Electrophysiological recordings suggest that cortical circuits operate in a regime where the excitatory and inhibitory currents received by individual neurons are highly correlated in both time and stimulus selectivity. For such balanced input, neurons are activated by fluctuations in the input and tend to fire asynchronously and at irregular time intervals, a regime known as asynchronous irregular state.
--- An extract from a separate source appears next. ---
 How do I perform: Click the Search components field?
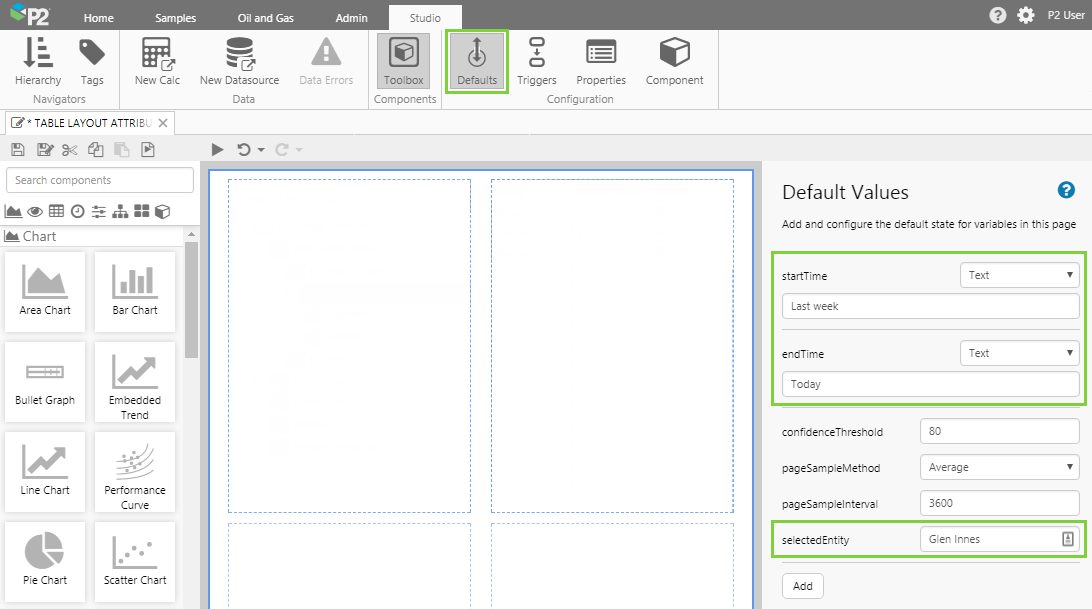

However, transient synchronization and precise sequential firing has been observed during certain perceptual tasks or behavioral states. The neural mechanism behind these activity patterns has not yet been resolved. Here we address the problem by modeling a phase sequence embedded into a random recurrent network with sparse connectivity prand. The phase sequence as originally proposed by Donald Hebb [1] is a series of activity of cell assemblies connected in a feed-forward fashion. In our model, neurons representing one assembly are connected with recurrent probability prc>prand while neurons in subsequent assemblies are connected with feed-forward probability pff>prand. Each assembly has a corresponding inhibitory subpopulation to which it is recurrently connected with probability prc (see Figure 1A). Additionally, we apply an inhibitory plasticity rule that balances excitation and inhibition [2]. The role of such inhibition is twofold: it maintains asynchronous irregular firing of the excitatory population, and it enhances the response of an excitatory assembly through balanced amplification [3]. In the extreme case of no recurrent connectivity (prc = 0), the network resembles a synfire chain: a feed-forward network with convergent-divergent connections between subsequent groups of neurons [4].

Figure 1
figure 1

A. Schematic of network connectivity between excitatory (E) and inhibitory (I) groups; B. Raster plots of 5,000 excitatory neurons representing ten assemblies, each of size 500 neurons during a phase sequence (prc = 0.06, pff = 0.06, prand = 0.01).

In contrast to synfire chain models, the balanced recurrent network dramatically reduces the connection probability pff that is required for the propagation of activity (Figure 1B). Simulations reveal a range of parameters in which asynchronous irregular spiking coexists with reliable activation and propagation of synchronous waves.